PyTorch is a python package that provides two high-level features:
- Tensor computation (like numpy) with strong GPU acceleration
- Deep Neural Networks built on a tape-based autograd system
My task was related to torchvision. Torchvision is a PyTorch package that has datasets loaders and models for common computer vision image and video datasets (MNIST, CIFAR, ImageNet etc.). I was tasked with writing a data loader for adding Street View House Numbers (SVHN) dataset to torchvision.
SVHN datasets are available in two formats. Format 1 is full street numbers with variable resolutions and a variable number of digits in each image. Format 2 is cropped MNIST-like digits, all of a fixed 32×32 resolution. We made use of format 2. The dataset files are in .mat file format which can be read using scipy.io loadmat function. More information about SVHN dataset here.
As I was looking into the other dataset loader classes, I noticed that there is a very useful pre-defined and intuitive format for writing these data loaders. When calling the data loader class object, you can simply specify whether you want to load training or testing dataset.
Except for some SVHN-specific details, all the data loaders more or less perform the following functions:
- Checks which dataset is needed (training or testing)
- Downloads the relevant dataset: checks if you have the dataset downloaded already. Otherwise it downloads it in a default folder or you can specify one.
- Loads the dataset in the form of a ndarray or tensor.
- SVHN dataset is in .mat format which can be read using scipy.io loadmat function. It contains two key value pairs; X which is a 4-D matrix containing the images, and y which is a vector of class labels.
- Checks the integrity of file using md5 sum
- PyTorch/Torch uses data of shape: Batch x Channel x Height x Width. If the data is coming in a different shape, it is re-shaped/re-arranged to make it compatible with Torch.
- SVHN data is in shape: Height x Width x Channel x Batch. It is transposed/permuted along the axis (3,2,0,1)
- Implements __getitem__ attribute for accessing an image at any given index.
- Implements __len__ attribute to return length of data.

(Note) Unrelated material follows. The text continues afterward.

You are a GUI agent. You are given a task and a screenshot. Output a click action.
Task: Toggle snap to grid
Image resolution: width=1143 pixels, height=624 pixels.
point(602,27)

If you are using Pytorch in your project, you can make use of torchvision and load your datasets there. The major benefit here is that it really simplifies the process of loading the training and testing datasets for your own computer vision algorithms. It is even better if you’re aware of some datasets that are commonly used and add to the torchvision package on directly github because,
1) You’re helping people: points for philanthropy ;D
These datasets can help people working on projects that need commonly-used datasets for training and testing purposes and they can be saved from the hassle of finding and fetching that data. It can also be very beneficial for beginners who want to play around with computer vision for educational purposes.
2) They really tell you how to turn your bad code into good code: points for learning
During one of our meetings, my mentor Martijn Pieters, said: “Working at Facebook is like making windmills for storms. At Facebook, we’re building something everyday that has to go to a massive audience and receive humongous amounts of data and it should be able to withstand that kind of storm.” Naturally, for things to be that efficient, the code has to be of excellent quality. When you create a PR to contribute to Facebook projects, they suggest about a dozen little things that you can slightly change to significantly improve your code.